Ukrainian President Volodymyr Zelenskyy said he held a “long and meaningful call” with Chinese President Xi Jinping on Wednesday, a long-anticipated first contact between the leaders since Russia’s invasion 14 months ago.
Xi appealed for negotiations between Moscow and Kyiv to begin, according to a Chinese government readout of the call, which Beijing said Zelenskyy requested.
Xi pledged to send a "special representative" to Ukraine for talks about a "political settlement" — warning that "there is no winner in a nuclear war."
China hopes to become a neutral peace broker in the conflict, although the U.S. and others have questioned its impartiality given a "no limits" partnership in which it has lent Moscow rhetorical and financial support. The lack of any talks between Beijing and Kyiv since the war began has only fueled such skepticism, although China has denied Western suggestions that it was considering arming Russia.
Beijing has been seeking to position itself as a diplomatic rival to Washington on the global stage, an effort that has gained impetus in recent months but which was dealt a setback by fury in Europe this week.
"On the Ukraine crisis, China always stands on the side of peace. Its core stance is to facilitate talks for peace," the Chinese readout said. "As a permanent member of the U.N. Security Council and a responsible major country, China would not sit idly by, nor would it add oil to the fire, still less exploit the situation for self gains."
It added that "everything China does is aboveboard."
"Dialogue and negotiation are the only viable way forward," it said.
Zelenskyy’s office said in a statement that “particular attention was paid to ways of possible interaction with the aim of establishing a just and sustainable peace for Ukraine.”
The statement also quoted Zelenskyy as saying: “Before the full-scale Russian invasion, China was Ukraine’s number one trade partner. I believe that our conversation today will provide a powerful impetus for the return, preservation, and development of this dynamic at all levels.”
Andrii Sybiha, the deputy head of Zelenskyy's office, tweeted that it was "one more important step forward to stop the war."
China released a peace proposal in February that called for negotiations and a cease-fire, which the U.S. and many Western allies dismissed as a boon to Russian President Vladimir Putin's war aims.
Beijing recently brokered a deal to normalize relations between longtime rivals Iran and Saudi Arabia while courting European leaders on visits to Beijing as it clashes with Washington over the fate of Taiwan.
Suspicion of China's bid to present itself as neutral in the conflict increased this week after its ambassador to France questioned the historical legitimacy of Ukraine and other Soviet states — comments that sparked uproar across the continent and which officials in Beijing hastily walked back.
The U.S. and its allies support Ukraine militarily and financially.
John Kirby, the National Security Council's coordinator for strategic communications, said the U.S. welcomed the call as a "good thing."

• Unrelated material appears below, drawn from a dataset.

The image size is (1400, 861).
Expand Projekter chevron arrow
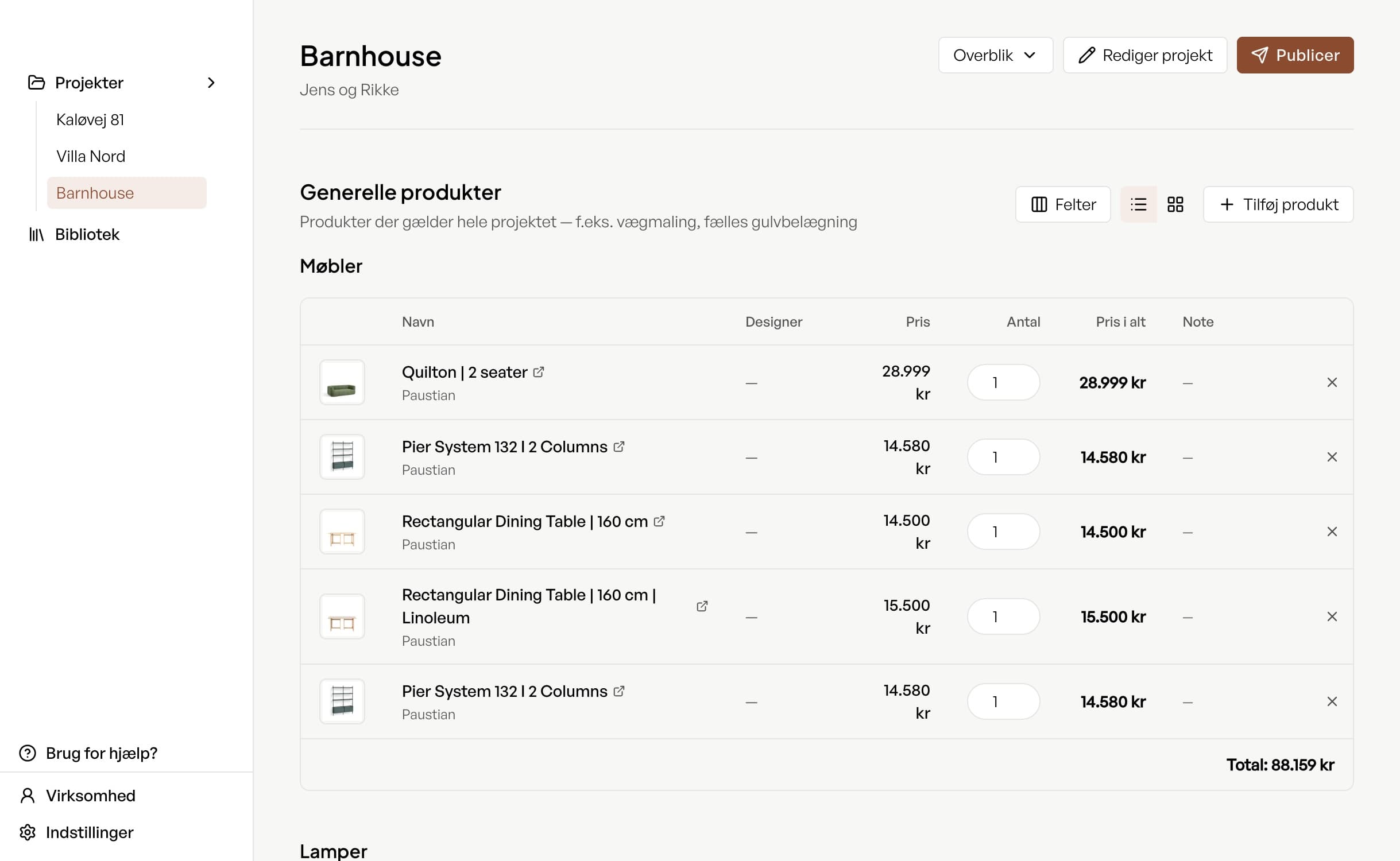click(211, 83)
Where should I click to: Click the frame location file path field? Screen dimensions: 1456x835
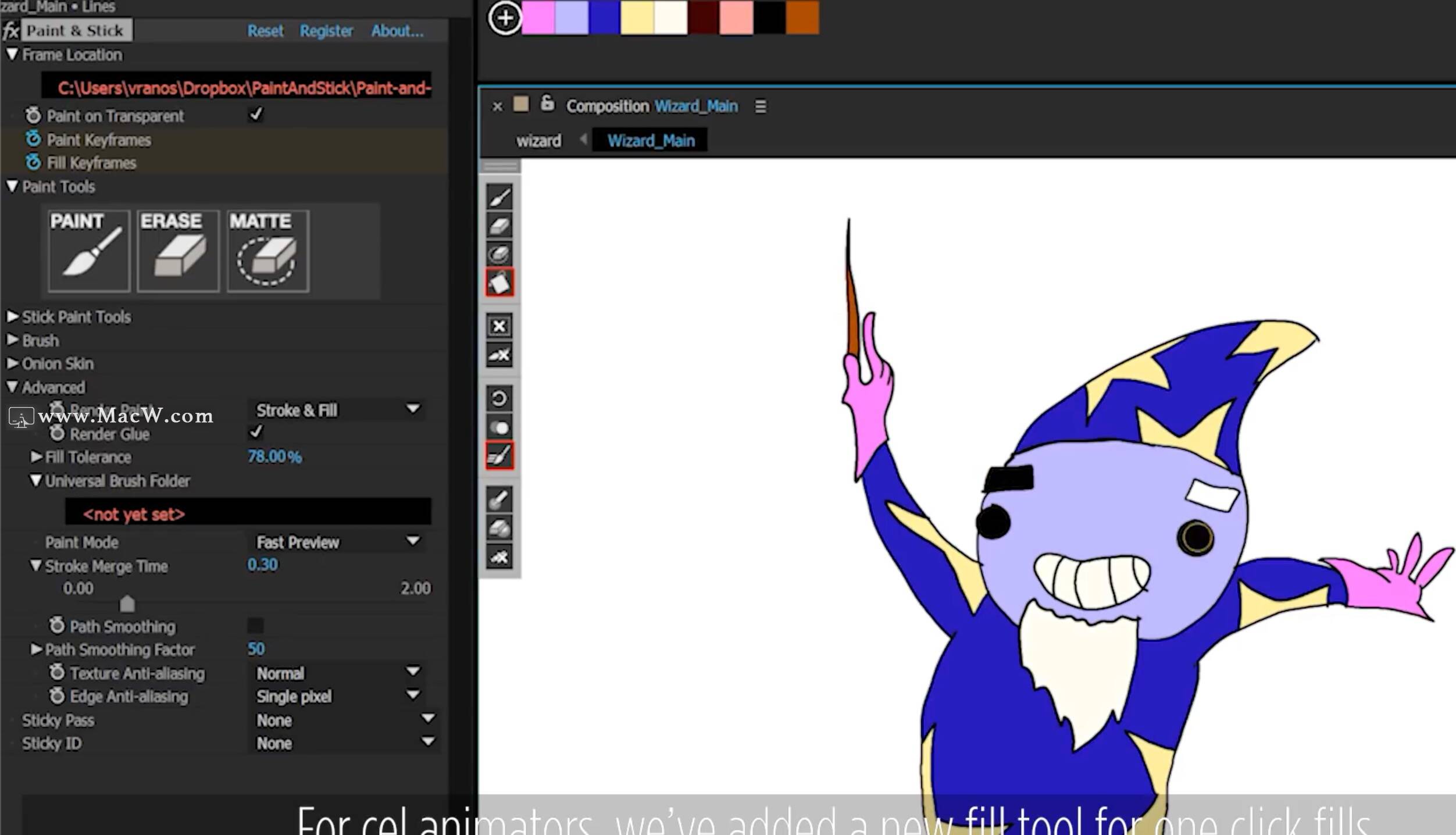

"We’ve been saying for quite some time that we believe it’s important for President Xi and PRC officials to avail themselves of the Ukrainian perspective on this illegal and unprovoked invasion by Russia," Kirby told reporters, referring to China by the initials for its formal name, the People's Republic of China.
Earlier, Kirby, told NBC News, "We will let these two leaders speak to the details of their conversation."
A senior administration official, speaking on condition of anonymity, said it was "way too soon after just getting word of this conversation to speculate about" whether the call should foster optimism about China's peace plan.
"Thus far, China has not shown itself to be unbiased when it comes to supporting Russia," the official said.
Hopes for a cease-fire aren't high internationally, with heavy fighting raging in the ruined eastern city of Bakhmut and Ukraine expected to launch a spring counteroffensive in the coming weeks.